** Begin Extract **
Guriko of Suzuran said:


> Is there an English MLG stream or is it all Russian?
> 
> All the ones I've seen on twitch are russian





Here you go. 

You can navigate between the 3 different English streams from here.


----------



## Hyperion1O1 (Nov 23, 2013)

DK just sweeping through the competition.

Feels like WPC-Ace all over again


----------



## Shiba D. Inu (Nov 23, 2013)

lol r[A]ts


inb4morewhiningontwitter


----------



## Zhen Chan (Nov 23, 2013)

Hyperion1O1 said:


> DK just sweeping through the competition.
> 
> Feels like WPC-Ace all over again



Don't mean shit till you hit that 6 week window before TI4


----------



## Hyperion1O1 (Nov 23, 2013)

Sounds like you're a bit butthurt


----------



## Hustler (Nov 23, 2013)

DK stomping everyone, about fucking time pek


----------



## Hyperion1O1 (Nov 23, 2013)
** End Extract **
** Begin Dataset rows **
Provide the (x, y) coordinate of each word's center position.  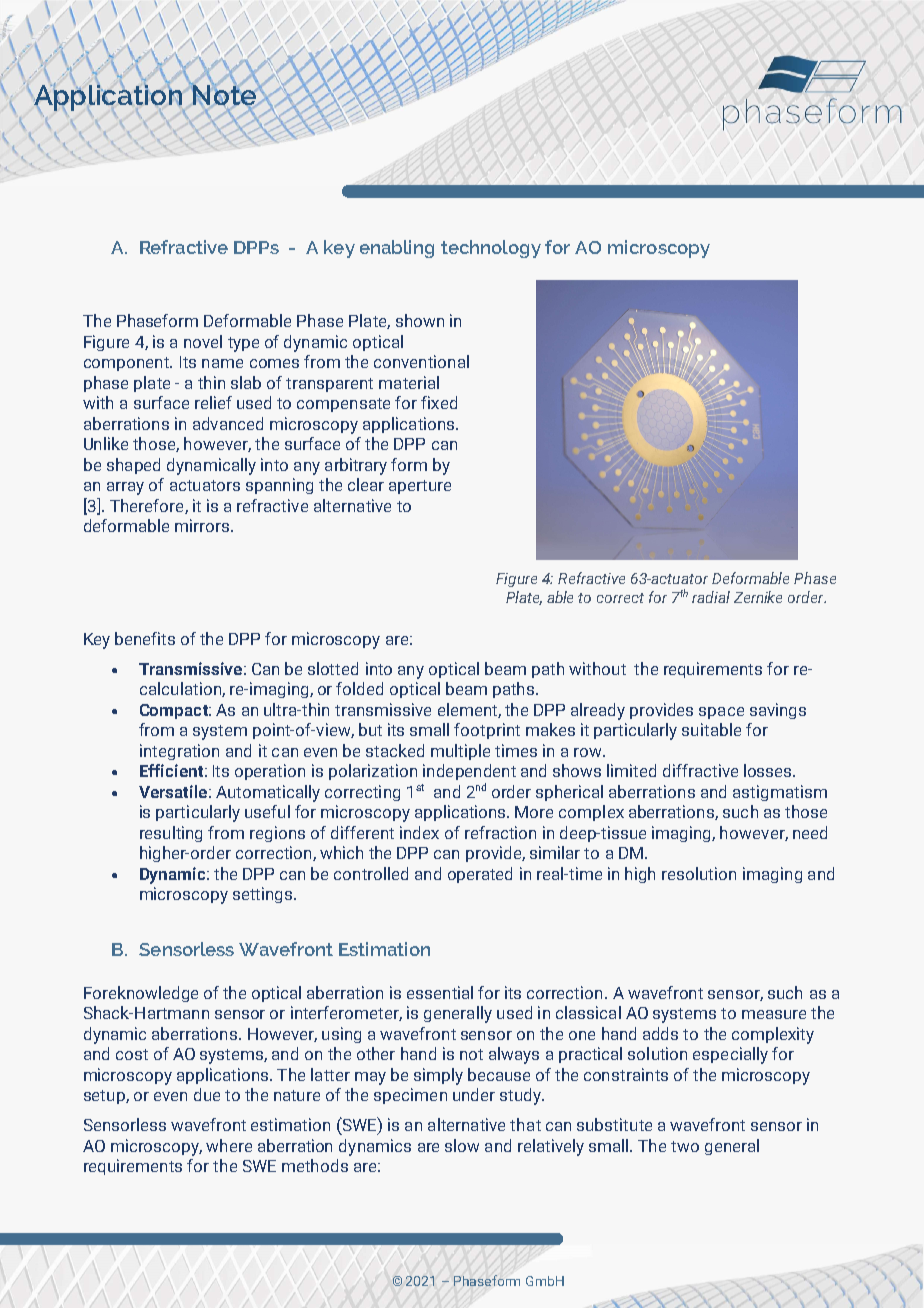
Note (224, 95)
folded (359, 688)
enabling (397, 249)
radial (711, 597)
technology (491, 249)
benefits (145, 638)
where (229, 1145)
** End Dataset rows **
** Begin Dataset rows **
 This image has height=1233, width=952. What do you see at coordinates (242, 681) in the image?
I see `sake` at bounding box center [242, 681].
** End Dataset rows **
### Exercises
[a] Answer these questions from the forum thread:
(i) How many English streams can be navigated between from the link given?
(ii) What does Hyperion1O1 say DK's run feels like?
(iii) What period does Zhen Chan say has to come before DK's results mean anything?
[b] Reproduce the forum thread word for word, starting at "Guriko of Suzuran" and ending at "streams from here.".
[c] Write what comes next in the forum thread about DK's MLG run, picking up after its last line.

### Response list
[a]
(i) 3
(ii) WPC-Ace all over again
(iii) The 6 week window before TI4

[b]
Guriko of Suzuran said:


> Is there an English MLG stream or is it all Russian?
> 
> All the ones I've seen on twitch are russian





Here you go. 

You can navigate between the 3 different English streams from here.

[c]
DK will lose to Speed because BurNIng will be blinded by EE-sama's light


----------



## Hustler (Nov 23, 2013)

That's a loss I can handle. EE sama is gona coach Burning.


----------



## Hyperion1O1 (Nov 23, 2013)

If DK lose to Speed though, they won't have to play against [A] in the playoffs.


----------



## Hyperion1O1 (Nov 23, 2013)

Where's that ava from, Leo? I want to know.


*Spoiler*: __ 



If that's from an H-movie/series, I really want to know


----------



## Zhen Chan (Nov 23, 2013)

Hyperion1O1 said:


> Sounds like you're a bit butthurt



Nah I just speak the truth. Teams that are strong far out from to always burn out where teams that are strong in the fees going into it do well or win. Just ask IG and No tidehunter Eg Mk 2 Alliance


----------



## Hyperion1O1 (Nov 23, 2013)

Just trolling, man.

*Spoiler*: __ 



It seems though that we won't see both [A] and Na'Vi enter the playoffs.


----------



## Hustler (Nov 23, 2013)

Hyperion1O1 said:


> Where's that ava from, Leo? I want to know.
> 
> 
> *Spoiler*: __
> ...



Strike the blood

[YOUTUBE]http://www.youtube.com/watch?v=bc51ueRUyaY[/YOUTUBE]


----------



## Zhen Chan (Nov 23, 2013)

So what do you think of admiral bulldog and sheever amazon princess getting married?


----------



## Hyperion1O1 (Nov 23, 2013)

I thought it was BulldogXBububu that they're shipping?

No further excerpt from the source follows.